One of these characters is a gay dancer but his sexuality is so clumsily referenced you would think the book was written in the 1940s. In reality, the sisters both married gay men at separate times but this all happened after the events of the musical, which culminates with the sisters belting out their killer 11 o'clock number "I Will Never Leave You" before setting off to Hollywood to co-star in Todd Browning's film FREAKS. The book lamely suggests that this also exploited the girls but I doubt if they were ever under any illusions that they were going to be co-starring with Fred Astaire.
So the show ends in a vaguely upbeat way with the sisters setting out on their own to L.A. But Russell and Condon are guilty of putting a Hollywood ending to the sisters' story which ended in a way that makes FREAKS look like a Disney film. After 19 years, they made a second film, a b-movie called CHAINED FOR LIFE. They were reduced again to doing exploitative personal appearances until 1961 when their manager left them destitute in Charlotte, North Carolina and they had to find work in a grocery store to make ends meet (no pun intended).
But life had one more cruel trick to play: in January 1969 their boss alerted the police that they had not come to work but they were found dead, victims of the American Hong Kong flu epidemic. A gruesome fact was later revealed that Daisy died first, Violet dying a few days later.
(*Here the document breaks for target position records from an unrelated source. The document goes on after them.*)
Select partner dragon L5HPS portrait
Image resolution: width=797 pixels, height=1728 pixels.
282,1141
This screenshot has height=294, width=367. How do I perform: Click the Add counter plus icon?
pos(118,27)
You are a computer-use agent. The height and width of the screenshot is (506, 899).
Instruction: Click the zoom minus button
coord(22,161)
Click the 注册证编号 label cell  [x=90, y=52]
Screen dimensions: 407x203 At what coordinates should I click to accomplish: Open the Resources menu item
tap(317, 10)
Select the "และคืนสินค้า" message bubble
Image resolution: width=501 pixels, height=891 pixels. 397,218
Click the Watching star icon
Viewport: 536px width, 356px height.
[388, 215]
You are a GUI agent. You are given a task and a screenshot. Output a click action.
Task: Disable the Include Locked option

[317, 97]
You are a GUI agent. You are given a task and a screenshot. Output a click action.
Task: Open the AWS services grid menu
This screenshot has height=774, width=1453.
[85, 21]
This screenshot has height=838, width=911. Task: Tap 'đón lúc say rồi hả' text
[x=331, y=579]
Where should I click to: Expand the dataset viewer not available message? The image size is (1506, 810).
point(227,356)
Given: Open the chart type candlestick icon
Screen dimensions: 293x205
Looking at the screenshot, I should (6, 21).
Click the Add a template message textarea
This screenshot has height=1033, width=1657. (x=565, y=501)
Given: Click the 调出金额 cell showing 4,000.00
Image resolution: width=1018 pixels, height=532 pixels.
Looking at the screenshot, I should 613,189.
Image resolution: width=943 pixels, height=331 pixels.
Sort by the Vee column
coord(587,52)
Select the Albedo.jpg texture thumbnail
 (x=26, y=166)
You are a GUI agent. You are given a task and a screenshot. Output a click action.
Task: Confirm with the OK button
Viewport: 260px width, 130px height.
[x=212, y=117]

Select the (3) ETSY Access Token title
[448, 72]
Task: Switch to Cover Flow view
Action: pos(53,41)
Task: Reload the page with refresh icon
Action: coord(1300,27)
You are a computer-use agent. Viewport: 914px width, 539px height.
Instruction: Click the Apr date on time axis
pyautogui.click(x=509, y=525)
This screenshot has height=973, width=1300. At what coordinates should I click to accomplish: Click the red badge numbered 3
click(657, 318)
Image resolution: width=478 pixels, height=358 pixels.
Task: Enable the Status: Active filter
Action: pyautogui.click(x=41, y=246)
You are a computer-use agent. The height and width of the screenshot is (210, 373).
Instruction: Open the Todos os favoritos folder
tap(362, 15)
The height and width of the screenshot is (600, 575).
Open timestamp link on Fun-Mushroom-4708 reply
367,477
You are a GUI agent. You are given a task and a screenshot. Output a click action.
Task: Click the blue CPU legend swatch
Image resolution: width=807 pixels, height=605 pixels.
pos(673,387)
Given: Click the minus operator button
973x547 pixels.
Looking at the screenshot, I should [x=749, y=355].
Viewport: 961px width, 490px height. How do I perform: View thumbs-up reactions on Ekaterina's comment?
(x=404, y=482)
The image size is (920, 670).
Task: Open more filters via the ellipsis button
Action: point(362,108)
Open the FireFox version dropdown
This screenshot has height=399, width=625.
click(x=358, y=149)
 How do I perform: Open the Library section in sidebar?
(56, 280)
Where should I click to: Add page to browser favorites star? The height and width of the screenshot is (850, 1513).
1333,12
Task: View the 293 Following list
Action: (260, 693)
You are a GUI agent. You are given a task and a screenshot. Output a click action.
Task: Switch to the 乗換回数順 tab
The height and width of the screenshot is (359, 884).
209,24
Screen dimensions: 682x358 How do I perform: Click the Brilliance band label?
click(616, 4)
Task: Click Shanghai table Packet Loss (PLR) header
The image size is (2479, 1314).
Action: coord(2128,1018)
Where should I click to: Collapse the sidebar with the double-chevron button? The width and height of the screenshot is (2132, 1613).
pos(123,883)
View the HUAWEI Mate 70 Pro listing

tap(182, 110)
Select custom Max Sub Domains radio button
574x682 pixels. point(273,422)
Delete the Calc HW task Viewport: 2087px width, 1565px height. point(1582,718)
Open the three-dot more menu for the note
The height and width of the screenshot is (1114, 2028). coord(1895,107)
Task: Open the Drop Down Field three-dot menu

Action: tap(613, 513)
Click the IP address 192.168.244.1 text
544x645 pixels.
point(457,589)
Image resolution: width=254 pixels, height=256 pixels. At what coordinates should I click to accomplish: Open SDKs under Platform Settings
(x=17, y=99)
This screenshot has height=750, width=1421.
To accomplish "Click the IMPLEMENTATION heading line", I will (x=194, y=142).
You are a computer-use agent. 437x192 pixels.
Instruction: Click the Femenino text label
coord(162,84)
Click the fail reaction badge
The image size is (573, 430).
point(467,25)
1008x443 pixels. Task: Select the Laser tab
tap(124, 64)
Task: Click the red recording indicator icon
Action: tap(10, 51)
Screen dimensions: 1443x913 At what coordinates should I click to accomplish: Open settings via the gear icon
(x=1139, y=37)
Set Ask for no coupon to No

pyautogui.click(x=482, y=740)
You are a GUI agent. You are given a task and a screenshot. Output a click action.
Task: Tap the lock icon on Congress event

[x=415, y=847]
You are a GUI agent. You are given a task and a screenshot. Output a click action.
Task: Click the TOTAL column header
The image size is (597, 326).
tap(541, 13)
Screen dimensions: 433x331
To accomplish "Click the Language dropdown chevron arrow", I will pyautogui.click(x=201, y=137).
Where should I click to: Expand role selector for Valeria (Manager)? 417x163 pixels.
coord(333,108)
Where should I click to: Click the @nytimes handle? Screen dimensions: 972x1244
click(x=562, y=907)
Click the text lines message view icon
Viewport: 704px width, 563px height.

I suppose we should be grateful Condon and Russell stopped short of ending the show with Violet singing "I Will Never Leave You" to her dead sister. but to neglect the tragedy of the sisters' lives feels like yet another betrayal - it's like doing a musical of Anne Frank and ending it with her listening to the D-Day landings.
But enough of reality, what about the show? As I said Hannah Chissick drives her production on with a good momentum, it's only after you realize the book's many weaknesses. She has elicited very fine performances from her two lead actresses: Louise Dearman makes Daisy the more dominant and ambitious sister while Laura Pitt-Pulford is a touching Violet, shy and showing the psychological wounds of her deprived upbringing. Sadly Hannah Chissick should have found some way of possibly binding her two actresses physically together as more often than not it looked like they were only co-joined because they were wearing the same dress.
Jay Marsh is very good as Jake, a fake 'freak' in the side show who
tries to protect the girls from all troubles but the rest of the cast
barely make an impression. Takis' standing set of the tawdry funfairs that the sisters' knew so well was also very atmospheric and evocative as was Howard Hudson's lighting design.
What makes the musical memorable is Henry Krieger's score although frustratingly Bill Russell's lyrics never raise above the serviceable. Krieger's music however is evocative: the opening number "Come Look At The Freaks" has a creepy spookiness and his pastiche songs for the sisters' onstage routines are very good. As with his titanic "And I Tell You I'm Not Going" from DREAMGIRLS, here he delivers with the climactic "I Will Never Leave You" which has been rattling about my head ever since. As I said, it's a shame that Russell's lyrics sound so trite against his music.
It is thanks to the score that SIDE SHOW has built up a cult following and I can imagine that growing from it's London production - it's just a shame that the book is more sawdust than tinsel. However, the production itself can be seen as yet another success for the Southwark Playhouse.